Church Building

Structure

The main structure was built between 1832 – 1839. The portico was erected in 1891, its fluted Ionic columns standing more than ten metres high, on a flight of ten steps.

Between 1868 and 1872, a major structural change was made to the sanctuary. The solid rock behind the church was excavated, and the present apse constructed. All the elements of the sanctuary were designed by George Goldie.

Interior

Gas for lighting the church was used for the first time on Christmas morning 1855, but the brass gas standards (now fitted with electric lighting) were not put in place until 1885.

The coffered ceiling was executed by local craftsmen at a time when such sophisticated plaster work was normally undertaken only by Italians
The former Stations of the Cross, oil paintings from 1872, were replaced in 1969 by the present Stations, which were hand-carved in Italy.

The Reredos occupies the full space between the two columns at the rear of the baldachino. Its centrepiece is a model of the Holy of Holies, the innermost part of the ancient temple in Jerusalem. At the sides are marble statuettes of St Thomas Aquinas and St. Rose of Lima.
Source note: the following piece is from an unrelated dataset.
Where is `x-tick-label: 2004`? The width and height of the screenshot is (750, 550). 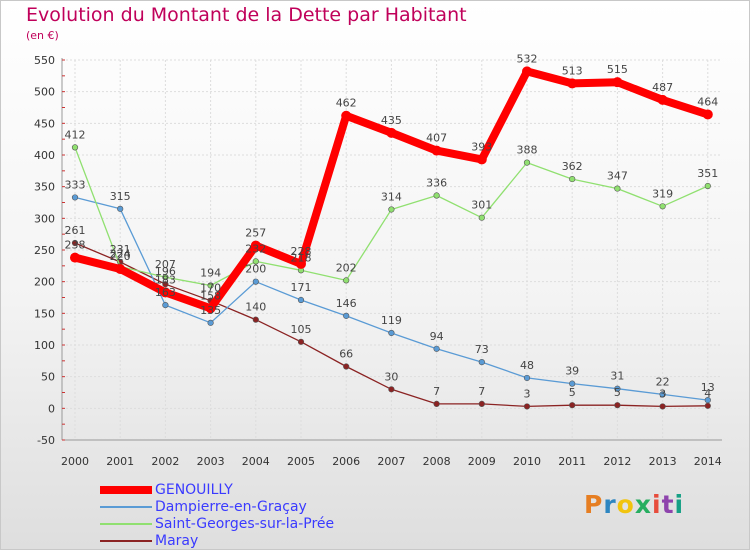 x-tick-label: 2004 is located at coordinates (256, 462).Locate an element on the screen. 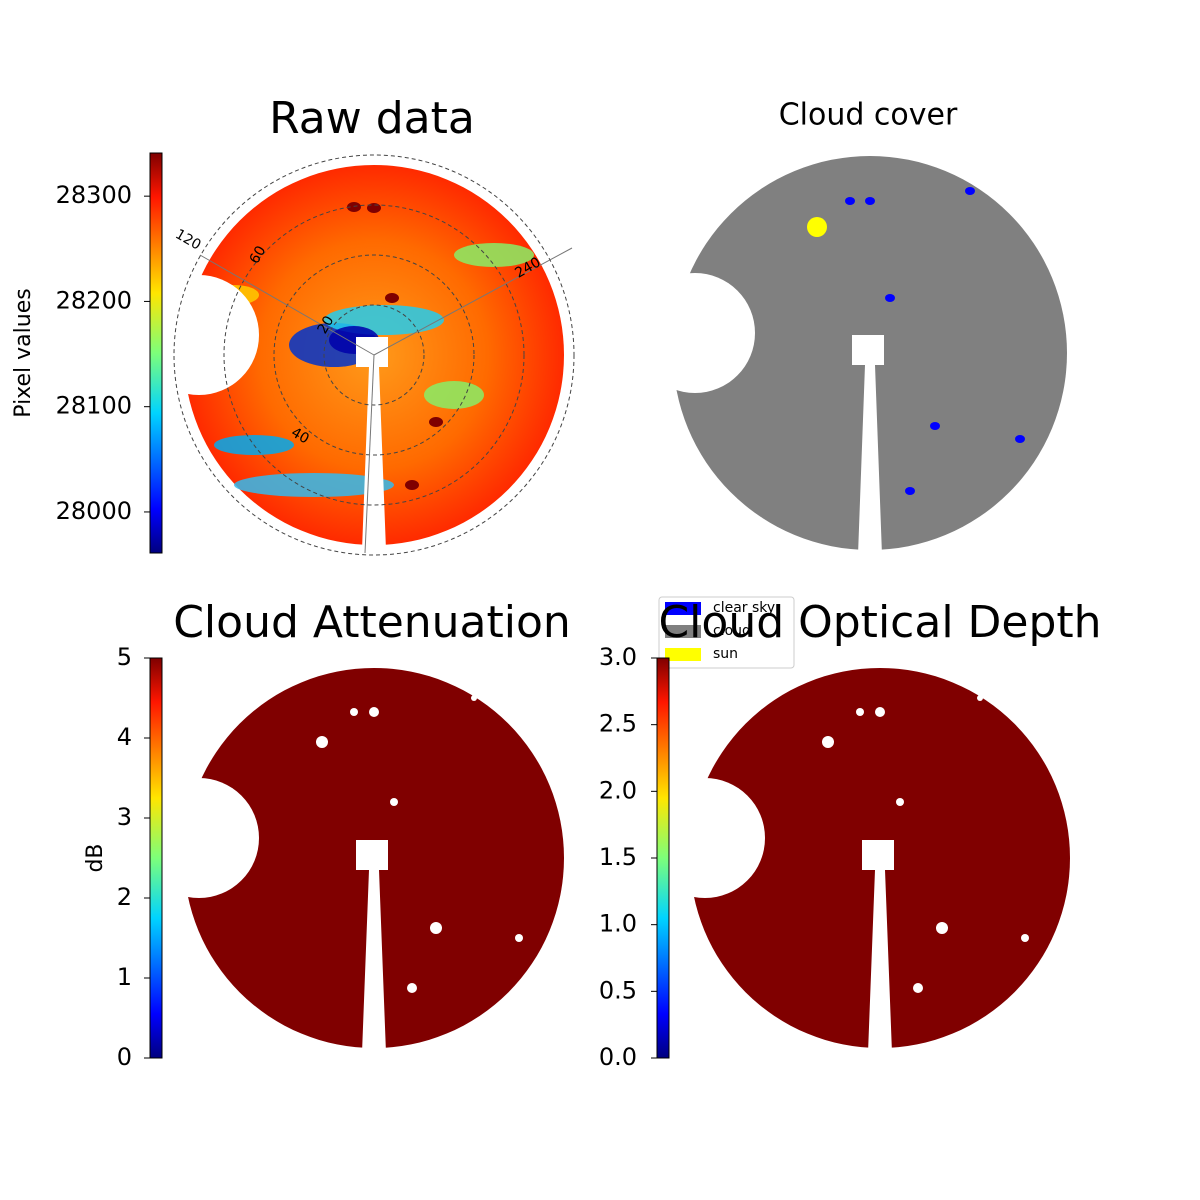 This screenshot has height=1200, width=1200. colorbar-tick-label: 0.0 is located at coordinates (618, 1057).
This marble structure houses the Tabernacle, of brass and blue enamel, designed in 1883 and made in Paris. At either side of it are brass statuettes of St Dominic and St. Catherine of Siena.

The high altar is the third since the church was constructed. To facilitate the celebration of the liturgy according to the second Vatican Council, the present altar was detached from the reredos in 1976, re-inforced, and brought forward 1.1 metres.
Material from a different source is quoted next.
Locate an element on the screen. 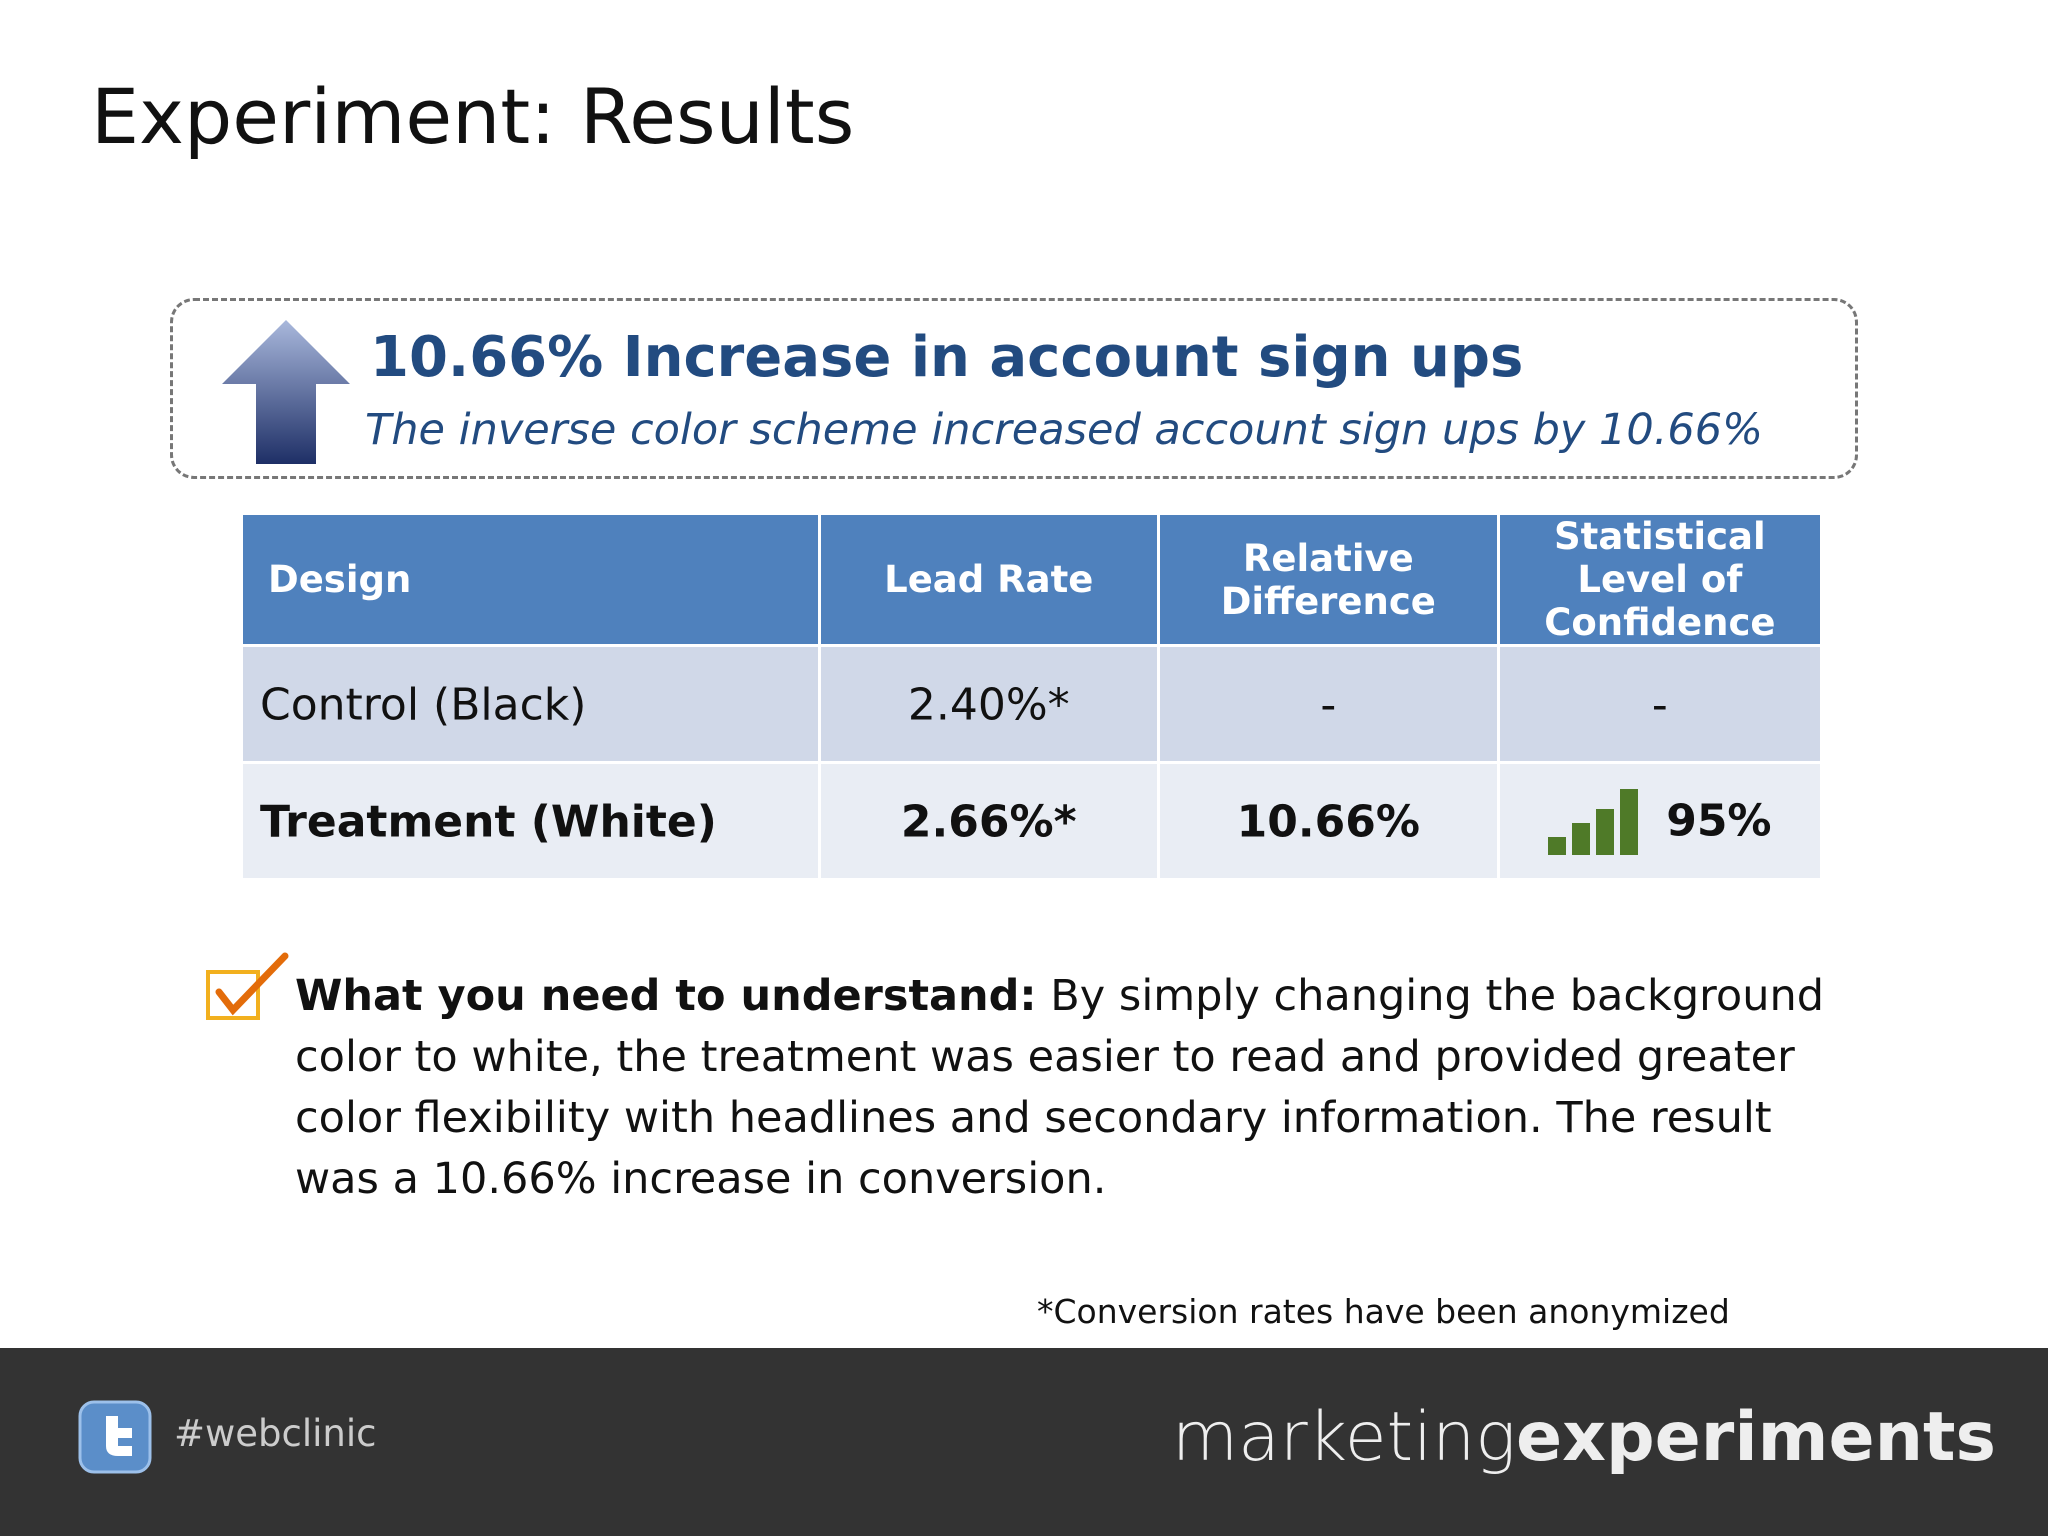 This screenshot has height=1536, width=2048. title: Experiment: Results is located at coordinates (473, 116).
Towering above the altar is the Baldachino, erected in 1872. Its four columns are made of polished red Aberdeen granite, each shaft consisting of a single piece 3.4 metres high, resting on bases of Sicilian white marble. Each pedestal has four panels of green Connemara marble. The columns are crowned with elaborately foliated capitals of Caen stone. At the front of the baldachino are the words “VERE TU ES DEUS ABSCONDITUS” (truly you are a hidden God – Isaiah 45:15). Above the pillars at each corner are statues of the four Latin doctors of the church : St Ambrose & St Augustine at the back, St Jerome and St Gregory the Great at the front.
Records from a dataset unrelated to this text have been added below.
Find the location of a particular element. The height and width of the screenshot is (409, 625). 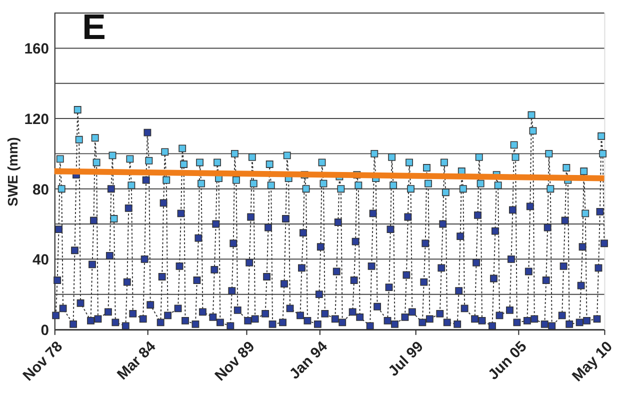

y-tick-label: 160 is located at coordinates (36, 50).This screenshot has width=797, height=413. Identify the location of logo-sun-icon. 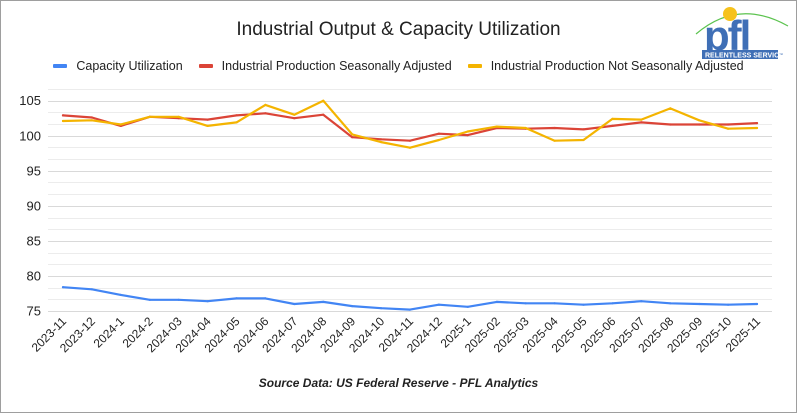
(730, 14). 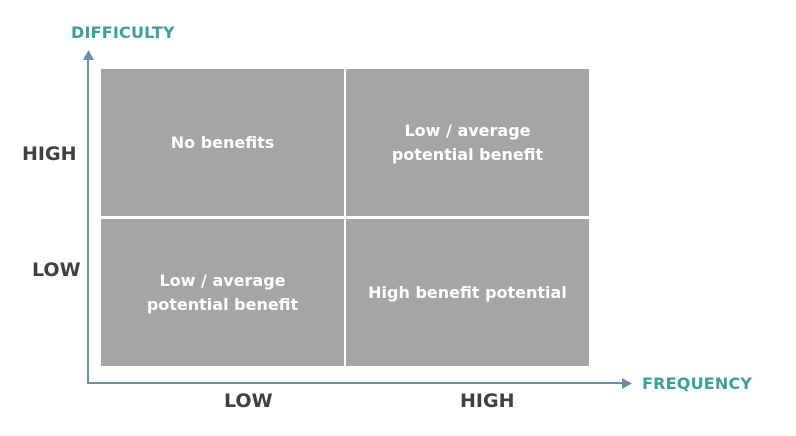 I want to click on x-axis-arrow-icon, so click(x=627, y=384).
The pulpit, from 1830, is made of several kinds of marble: Carrara, Sicilian, Siennese, Galway Black, and Midleton Red. The figures represented on it are those of five Dominican saints : St. Dominic, St. Thomas Aquinas, St. Catherine of Siena, St. Pius V, and St. Vincent Ferrer.

The shrine of Our Lady of Graces (on the right of the sanctuary facing up) contains a small ivory image with a long history. In 1304, this image was brought from the continent to Ireland by Maurice O’Carroll, a Dominican archbishop of Cashel. When he died in 1316, he was laid to rest in the Dominican church in Youghal (one gable wall of which still stands), and the image which he had much venerated was interred with him. A century later, the image was removed from the tomb and soon became an object of great veneration. During the reign of Elizabeth I the church was destroyed and the image came into the possession of Honoria Fitzmaurice Fitzgerald. It was she who had it enclosed in the silver reliquary where it still lies. When the Dominicans left Youghal towards the end of the 18th century, the image was brought to Cork and placed in a larger shrine. The whole was placed in its present position on the Rosary altar in 1895.

On the opposite side of the sanctuary, under St Dominic’s altar, are the relics of St. Severus, an early Christian martyr, placed here in 1842. His memory is honoured annually on December 11. The inscription, reminiscent of the martyrs in the Roman catacombs, reads SEVERO IN PACE (to Severus, who is in peace).